Ein Gewinner sind Glasfaser-Anschlüsse: Nach den Statistiken des Branchenverbandes wurden innerhalb des Jahres 3,8 Millionen neuer Anschlüsse hinzugefügt und damit 12,3 Millionen erreicht. Tatsächlich genutzt werden davon allerdings bisher nur 3,4 Millionen.

Während die Deutsche Telekom bei ihren Glasfaser-Projekten relativ wenige Vertragsabschlüsse erreichen, verweisen die Konkurrenten auf vergleichsweise hohe Buchungszahlen von circa 30 Prozent in ihren Netzen. Das liegt aber auch daran, dass viele Privatanbieter nur dann ausbauen, wenn sie bereits vor Baubeginn eine Mindestquote von Vertragsabschlüssen erreichen.

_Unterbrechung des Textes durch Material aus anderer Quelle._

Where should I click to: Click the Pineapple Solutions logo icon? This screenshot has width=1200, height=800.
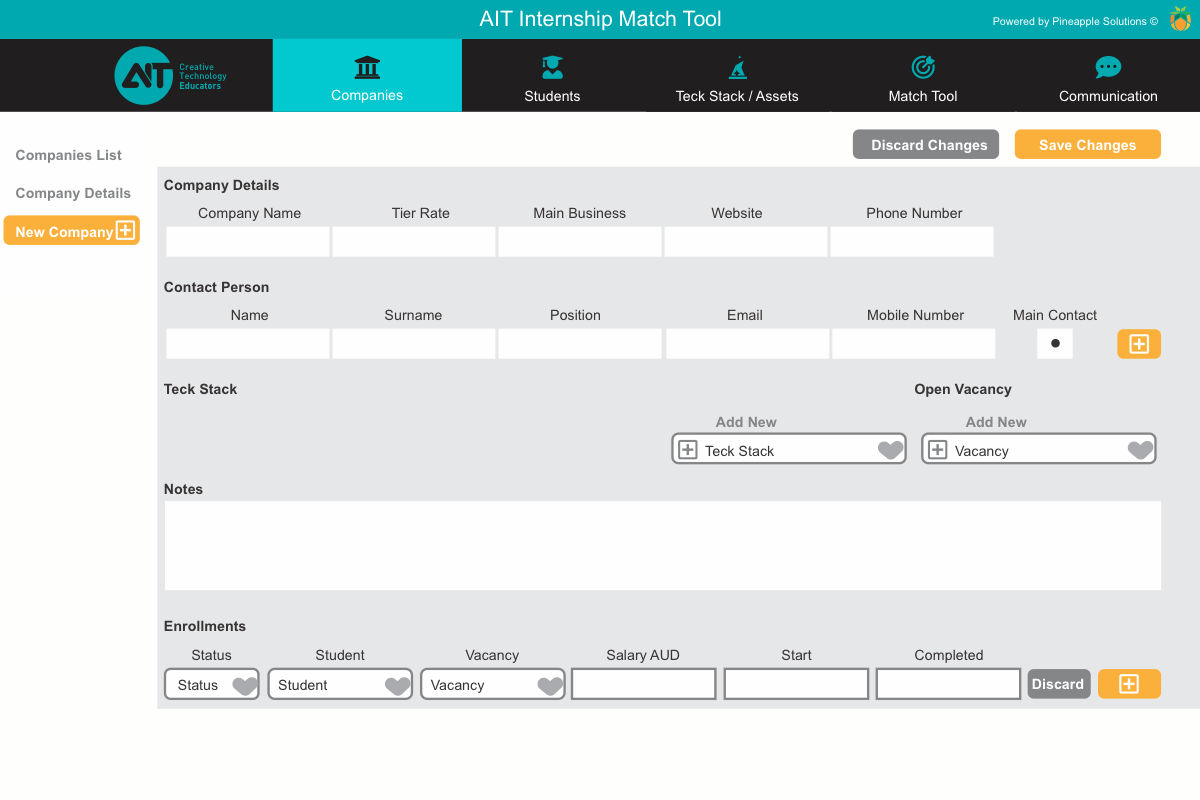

Als Übergangstechnologie hat sich das TV-Kabel inzwischen fest etabliert. Nach VATM-Zählung sind 25,8 Millionen Haushalte mit DOCSIS 3.1-Technik ausgestattet und damit prinzipiell gigabitfähig. Der Anteil der tatsächlich gebuchten Anschlüsse liegt bei 9,2 Millionen, also bei über 35 Prozent.

Die von Dialog Consult erhobenen Zahlen zeigen aber auch: Der Ausbau ist immer noch sehr ungleich verteilt: So sind mittlerweile 6,4 Millionen Haushalte sowohl mit TV-Kabel als auch mit Glasfasernetz ausgestattet, aber nur 5,9 Millionen Glasfaseranschlüsse sind dort gebaut worden, wo bisher allenfalls DSL zur Verfügung stand. Ob die Haushalte diese Auswahl tatsächlich nutzen können, liegt auch an der Immobilienbranche und den Hausbesitzern.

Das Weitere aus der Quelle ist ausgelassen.